Il dit la difficulté de prendre les choses sans filtre, sans parasitage d'images, de paroles, d'a priori de toutes sortes. Parasitage nuisible à l'intelligence des choses et des situations, au bon commerce avec autrui, à la pertinence des actions.
Montaigne pointe souvent, lui aussi, cette difficulté, usant du même terme (exemple entre cent, le titre Que le goût des biens et des maux dépend en bonne partie de l'opinion que nous en avons. Essais I,14).
L'un et l'autre notent et explorent l'interaction entre opinion et imagination.
Et en effet il s'agit bien, avec la force de l'opinion, de l'assignation à ce que Lacan appelle le mode Imaginaire (décrit aussi par Sartre) : la perception de soi passe par l'image que renvoie le miroir du semblable humain (pour le meilleur ou le pire).

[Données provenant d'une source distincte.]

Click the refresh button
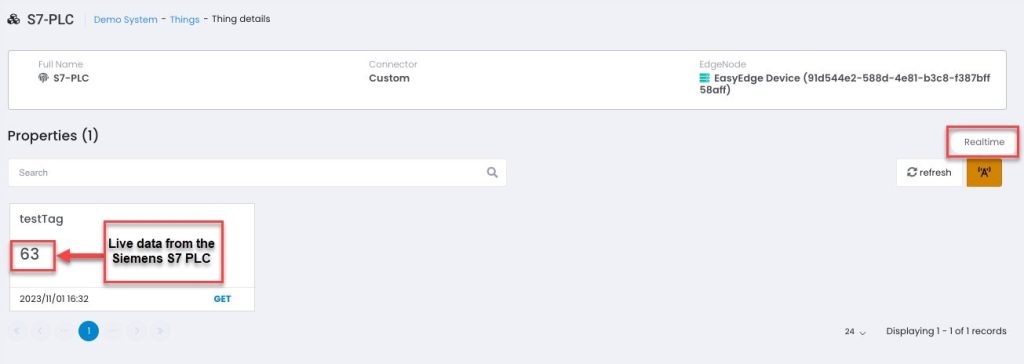1024x364 pixels. click(x=929, y=173)
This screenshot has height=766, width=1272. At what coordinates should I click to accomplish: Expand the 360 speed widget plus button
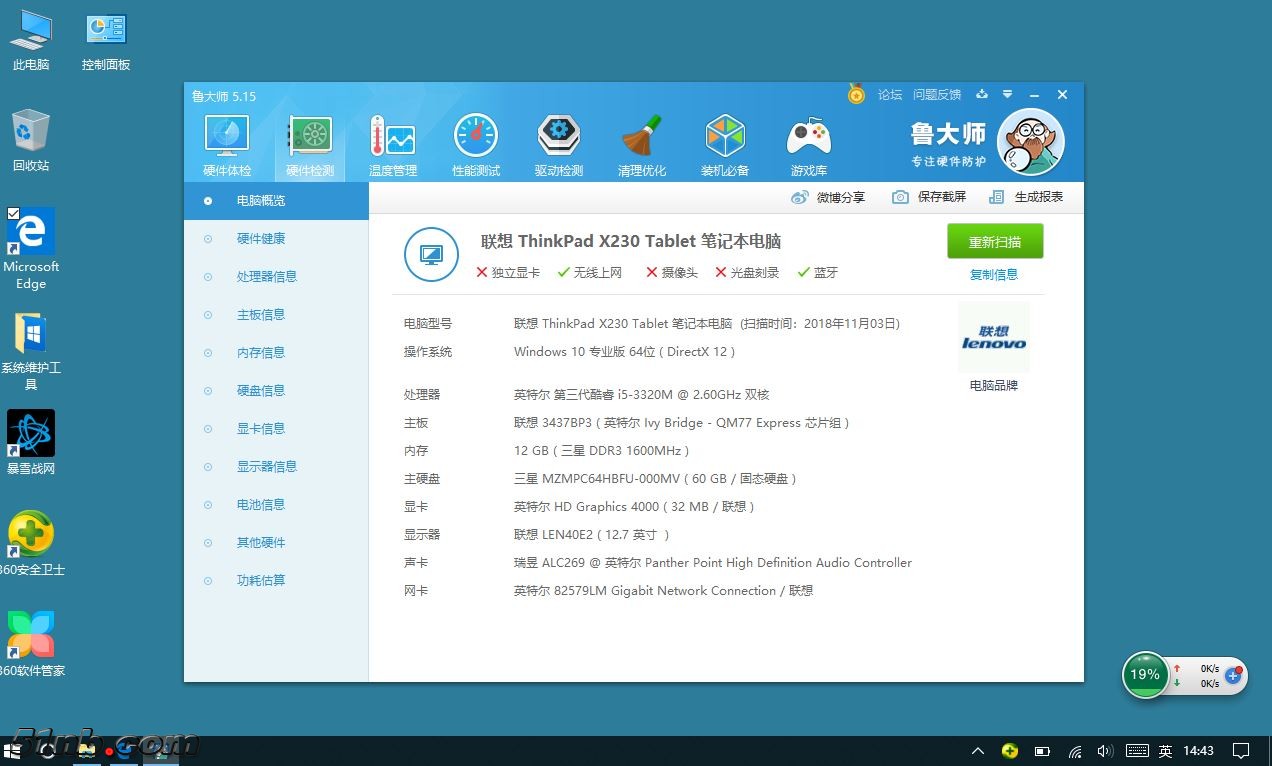1233,675
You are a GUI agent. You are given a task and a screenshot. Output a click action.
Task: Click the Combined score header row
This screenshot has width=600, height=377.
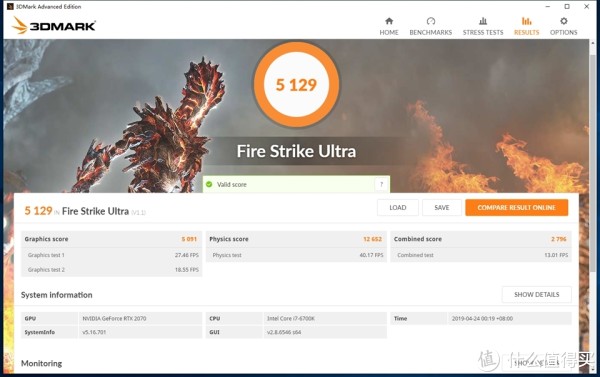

Avoir une opinion, c'est avoir un avis. Qui mène souvent à devoir opiner ou pas, se déterminer, prendre parti. Comme le montrent les sondages d'opinion, dans lesquels le fameux sans opinion révèle au fond plus souvent l'absence d'adhésion que d'avis.
Ici ce que l'on ne peut manquer de goûter surtout, c'est la finale bien aphoristique en forme de concetto. On sourit, on respire : force de l'humour qui vous relaxe de l'assignation à l'opinion, vous permet de prendre du champ avec le regard supposé de l'autre.